解答編

『えええっ何でだよ⁉︎ まさか、この謎が解けたのか⁉︎』

 驚く金田の大声は、毎回鼓膜に支障をきたしそうになる。銀之園はそれを見越してスマートフォンから耳を遠ざけていた。

「解けたと言うか……。言っただろ、ホラーでもミステリーでもないって。答えは最初から俺が出してただろうが」

『は? 何が?』

 銀之園はため息と共に言った。


「掃除用具入れだよ。


 人が隠れられそうな場所として、彼は初めからその場所を挙げていた。

「一太郎、ちゃんと確かめたって言ってたけどさ、お前が掃除用具入れを確認したのって一旦理科準備室に入った後だよな? その間理科室の扉はどうなってたんだよ」

『あ、もちろん俺たちが——あああっ⁉︎』

 そう。金田の話によると、二人は理科室に入った後すぐに準備室へと移動している。その間はもちろん理科室の鍵は空いていて、密室でも何でもなくなっているのだ。その場ですぐ気がつきそうなものだが、恐らく二人とも恐怖心で頭が回ってなかったのだろう。


「順番は恐らくこうだ。まず、お前と松川君が理科室にいる間は準備室にでもいたんだろう。そしてお前たちが出ていった後、理科室に移動する。どう言う意図かは知らないが、電気をつけてお前たちに姿を見せた後、掃除用具入れに潜んだ。やがて、お前たちが入って来る。ここまでは良いな?」

 うん、と言う小さな声で、金田が頷いたのが分かった。

「その後、すぐにお前たちは準備室に行ったんだろ? 奥に入ってしまえば準備室から理科室は見えなくなるだろうから、そこで掃除用具入れに隠れていた犯人がこっそり出てきて——」

『普通に空いている扉から廊下に出たのか⁉︎』

 そうすると当然、金田が掃除用具入れを開けた時には誰もいない。


「正直、ただ閉じ込められた人間が、何故掃除用具入れに隠れたりするのかが謎だったんだけどな。それも部長さんの登場で解決した」

「部長が?」

 疑問の声を上げる金田に銀之園は告げた。

「理科室にいたの、部長さんだと思うぞ。廊下で会った時に、金田君こんな遅くまで勉強とは感心だねって言われたんだろ? どうしてお前が勉強してたってことを知ってたか。お前が理科室にいたのを知ってたからだろ」

 金田の話によるとこの部長、突発的に事件を起こし部員に解決させると言う迷惑極まりない悪癖があるらしい。このような悪戯もやりかねない。恐らく部活動のネタにするつもりだったのだろう。


『なるほど、なんかそれが正解な気がしてきた。……なんか腹が立ってきたから、俺ちょっとこれから部長に文句言ってやる!』

 ありがとうまたな、と言う言葉を言い終わるか終わらないか、と言うタイミングで通話は切れた。



 相変わらず唐突に始まって唐突に終わる電話に、銀之園は思い切り顔を顰めた。感謝の言葉があっただけマシだろうか。

「おっとそうだ。気を取り直して、アイスアイス」

 銀之園は炬燵から抜け出し立ち上がった。しかし思い当たる節があり、そのまま動きを止める。

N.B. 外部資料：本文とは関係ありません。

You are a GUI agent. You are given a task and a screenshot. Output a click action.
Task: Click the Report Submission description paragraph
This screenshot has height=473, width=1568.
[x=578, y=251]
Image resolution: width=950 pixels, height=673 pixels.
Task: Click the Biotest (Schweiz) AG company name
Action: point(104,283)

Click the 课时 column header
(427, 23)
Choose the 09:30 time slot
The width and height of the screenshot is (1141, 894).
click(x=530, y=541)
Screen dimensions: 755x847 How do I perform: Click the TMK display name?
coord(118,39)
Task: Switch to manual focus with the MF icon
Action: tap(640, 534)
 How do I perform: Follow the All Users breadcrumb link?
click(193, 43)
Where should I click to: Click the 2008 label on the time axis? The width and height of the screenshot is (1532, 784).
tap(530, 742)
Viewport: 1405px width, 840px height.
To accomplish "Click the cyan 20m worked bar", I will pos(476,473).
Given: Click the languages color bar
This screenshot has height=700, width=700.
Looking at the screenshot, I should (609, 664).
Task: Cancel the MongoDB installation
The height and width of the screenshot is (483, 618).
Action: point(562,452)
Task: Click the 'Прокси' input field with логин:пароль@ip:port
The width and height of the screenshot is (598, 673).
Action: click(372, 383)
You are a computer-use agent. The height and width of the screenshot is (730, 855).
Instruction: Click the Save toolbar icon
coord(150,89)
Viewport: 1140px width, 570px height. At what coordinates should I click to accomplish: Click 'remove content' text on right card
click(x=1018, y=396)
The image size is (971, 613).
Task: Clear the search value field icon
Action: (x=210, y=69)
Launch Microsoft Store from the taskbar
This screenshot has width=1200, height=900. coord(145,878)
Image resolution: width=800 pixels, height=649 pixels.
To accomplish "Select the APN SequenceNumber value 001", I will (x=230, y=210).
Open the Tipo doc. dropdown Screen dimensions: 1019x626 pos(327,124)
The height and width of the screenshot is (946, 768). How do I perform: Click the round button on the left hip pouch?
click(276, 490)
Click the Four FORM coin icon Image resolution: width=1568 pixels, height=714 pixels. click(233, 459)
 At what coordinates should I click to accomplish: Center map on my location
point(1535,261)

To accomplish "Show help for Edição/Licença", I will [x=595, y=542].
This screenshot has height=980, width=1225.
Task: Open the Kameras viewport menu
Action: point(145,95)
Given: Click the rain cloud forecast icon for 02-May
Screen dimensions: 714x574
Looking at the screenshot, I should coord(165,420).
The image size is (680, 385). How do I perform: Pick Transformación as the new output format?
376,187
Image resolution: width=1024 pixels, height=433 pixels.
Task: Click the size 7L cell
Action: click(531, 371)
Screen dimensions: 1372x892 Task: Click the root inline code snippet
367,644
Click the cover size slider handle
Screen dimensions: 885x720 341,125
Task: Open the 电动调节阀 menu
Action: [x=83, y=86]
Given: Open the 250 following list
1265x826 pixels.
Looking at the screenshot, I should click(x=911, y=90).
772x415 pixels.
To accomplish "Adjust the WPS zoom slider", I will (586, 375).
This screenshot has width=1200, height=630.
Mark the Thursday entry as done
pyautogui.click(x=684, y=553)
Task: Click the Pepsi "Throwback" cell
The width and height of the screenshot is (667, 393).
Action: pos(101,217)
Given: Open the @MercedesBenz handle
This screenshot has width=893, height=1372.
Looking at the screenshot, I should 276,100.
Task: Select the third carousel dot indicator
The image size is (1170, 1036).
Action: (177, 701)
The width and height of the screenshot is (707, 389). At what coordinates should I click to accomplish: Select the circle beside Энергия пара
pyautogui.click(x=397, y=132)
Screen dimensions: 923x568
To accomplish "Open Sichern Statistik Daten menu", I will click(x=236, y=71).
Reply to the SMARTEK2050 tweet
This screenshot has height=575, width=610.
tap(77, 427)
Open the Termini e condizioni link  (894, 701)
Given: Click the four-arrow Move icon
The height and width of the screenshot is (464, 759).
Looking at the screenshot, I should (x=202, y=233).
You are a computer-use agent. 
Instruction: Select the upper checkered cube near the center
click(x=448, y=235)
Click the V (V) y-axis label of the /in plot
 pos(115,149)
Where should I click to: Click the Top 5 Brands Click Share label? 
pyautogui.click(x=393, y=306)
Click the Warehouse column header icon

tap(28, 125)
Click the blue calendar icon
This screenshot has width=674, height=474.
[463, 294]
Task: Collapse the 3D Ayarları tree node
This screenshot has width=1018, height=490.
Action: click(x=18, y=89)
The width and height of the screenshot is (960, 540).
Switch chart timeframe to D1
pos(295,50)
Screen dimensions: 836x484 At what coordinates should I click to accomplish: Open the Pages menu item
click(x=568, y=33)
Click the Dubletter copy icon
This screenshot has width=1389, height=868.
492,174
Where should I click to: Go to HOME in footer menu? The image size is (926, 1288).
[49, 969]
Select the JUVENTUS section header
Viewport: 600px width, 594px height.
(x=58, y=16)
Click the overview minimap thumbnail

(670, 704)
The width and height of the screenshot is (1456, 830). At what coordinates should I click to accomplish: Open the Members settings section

 銀之園はスマートフォンに疑わしげな眼差しを落とした。時計の長針が三つほど移動するまでその睨み合いは続く。

「良し、もう大丈夫だろ! やっと食べられる」

 一つ大きく頷いた彼は、サッと踵を返して再び台所の冷蔵庫へ。


 玄関のインターホンが来客を告げ、彼の歩みを引き留めた。

「こう言うのを、フラグって言うんだよな」

 続けて鳴らされるその音を無視できず、銀之園は玄関へ行って扉を開ける。


「よっ来ちゃった!」

 軽い調子で右手を上げ、電話の相手である金田一太郎かねだいちたろうがそこに立っていた。左手には小振りなエコバッグを持っている。

「来ちゃったじゃねえし! は? 何でここに居るんだよ⁉︎」

「本当は直接話を聞いてもらおうと思って、お前ん家行こうとしてたんだよ。今日伯母さん達結婚記念日デートだろ? だけどこの辺って、所謂閑静な住宅街ってヤツじゃん。夜道を一人で歩くのはさっきのこともあって怖か——まあ、ちょっと寂しかったんで、フライングで電話をかけたと言うわけだ!」

 全身を使って喋っているかの様に、身振り手振りを交えながら金田は自慢気に話す。臙脂色のマフラーの上にある鼻は目に見えて真っ赤で、諦めて銀之園は彼を家に上げた。


 手洗いうがいを済ますと、金田は文字通り炬燵へ滑り込む。天板に顎をつける様子はどこかのキャラクターの様だ。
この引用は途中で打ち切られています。